#### DOKUMENT:
───

FRONTPAGE

«Brigitte Kronauer: Glamouröse Thriller der Büchner-Preisträgerin»

Von Ingrid Isermann

 

Im Hause eines Ornithologen kommt die Schriftstellerin Charlotte ins Sinnieren über die frappanten Ähnlichkeiten von Vogelarten mit Menschen. Sie will 39 Porträts verfassen, unterteilt in strenge Kategorien. Doch daraus wird nichts, denn sie verflechten sich mit einer vielschichtigen Wirklichkeit, die das Schöne, Schäbige und Schwankende unserer Existenz beschwören.

Am 22. Juli 2019 ist die 1940 in Essen geborene, vielfach ausgezeichnete Schriftstellerin Brigitte Kronauer in Hamburg verstorben. Ihr letztes Vermächtnis nennt sie «Roman-geschichten». Das Erscheinen des Buches hat sie nicht mehr erlebt.

 

Im Hause des befreundeten Ornithologen im ländlichen Brandenburg, das die Schriftstellerin Charlotte als Schreibklause für ihr Romanprojekt nutzt, begegnen ihr vielfältige Vogelwelten,  die sie in magische Augenblicke einer Parallelwelt entführen. Die Vogellaute auf Feld und Flur versucht Charlotte zu entziffern und ihre geheime Botschaft zu enträtseln.

───

#### AUSGANGSMATERIAL:
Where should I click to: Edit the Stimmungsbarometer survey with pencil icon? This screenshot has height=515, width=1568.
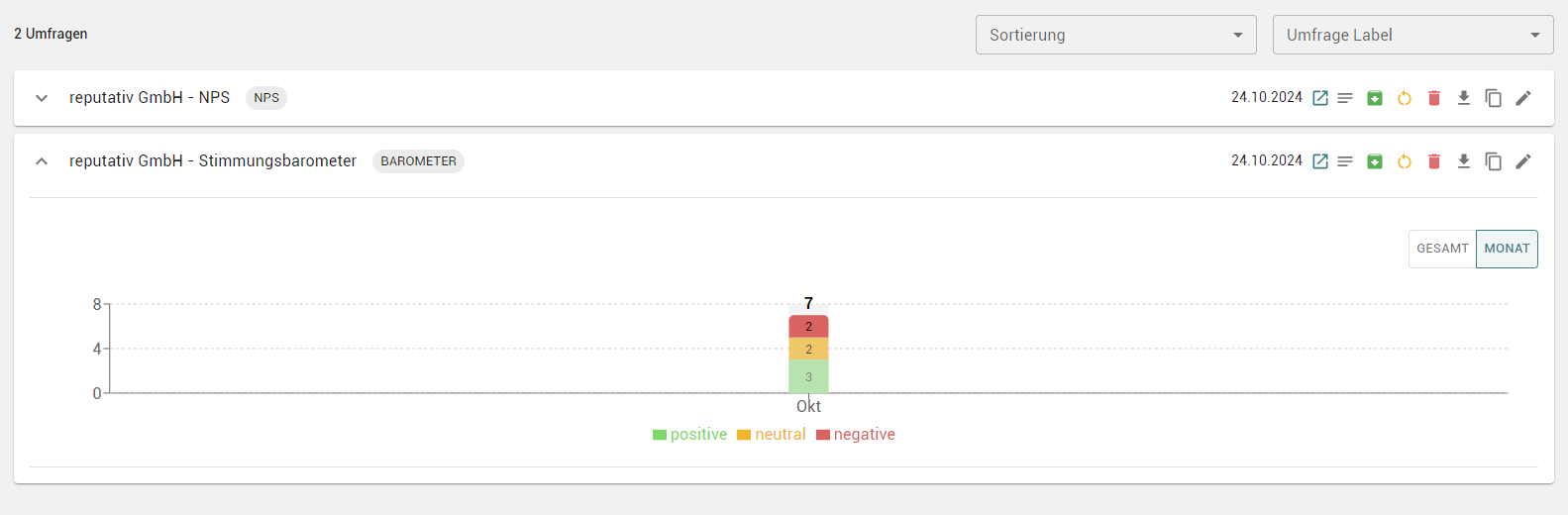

───

#### SCHRIFTLICHE AUFGABE A:
Drucken Sie den Abschnitt der Rezension zu Brigitte Kronauer von „Im Hause eines“ bis „nicht mehr erlebt.“ wortgetreu ab.
#### SCHRIFTLICHE AUFGABE B:
Führen Sie die Rezension zu Brigitte Kronauers letztem Buch im Anschluss an ihren letzten Satz fort.

#### ANTWORT A:
Im Hause eines Ornithologen kommt die Schriftstellerin Charlotte ins Sinnieren über die frappanten Ähnlichkeiten von Vogelarten mit Menschen. Sie will 39 Porträts verfassen, unterteilt in strenge Kategorien. Doch daraus wird nichts, denn sie verflechten sich mit einer vielschichtigen Wirklichkeit, die das Schöne, Schäbige und Schwankende unserer Existenz beschwören.

Am 22. Juli 2019 ist die 1940 in Essen geborene, vielfach ausgezeichnete Schriftstellerin Brigitte Kronauer in Hamburg verstorben. Ihr letztes Vermächtnis nennt sie «Roman-geschichten». Das Erscheinen des Buches hat sie nicht mehr erlebt.

#### ANTWORT B:
 

 

Suspense – das Heimliche, Unheimliche, Unerwartete

Die existenzielle Befindlichkeit des Menschseins verbindet sich mit den Erkenntnissen einer nicht zu fassenden Schönheit inmitten einer schwankenden Welt in den Geschichten Brigitte Kronauers, als Fluidum inmitten von Partikeln, die miteinander kommunizieren und einem geheimen Netzwerk unterstehen.

 

Jedes dieser mit analysierendem Röntgenblick verfassten Porträts ist zugleich von einer hohen Konsistenz der Empathie geprägt. Das Schwankende, das Ambivalente in Menschenleben erfasst Brigitte Kronauer mit seismographischer Konsequenz. Jede Geschichte hat einen psychosozialen Hintergrund, der das Unsichere, Unerwartete, Heimliche, Unheimliche umfasst.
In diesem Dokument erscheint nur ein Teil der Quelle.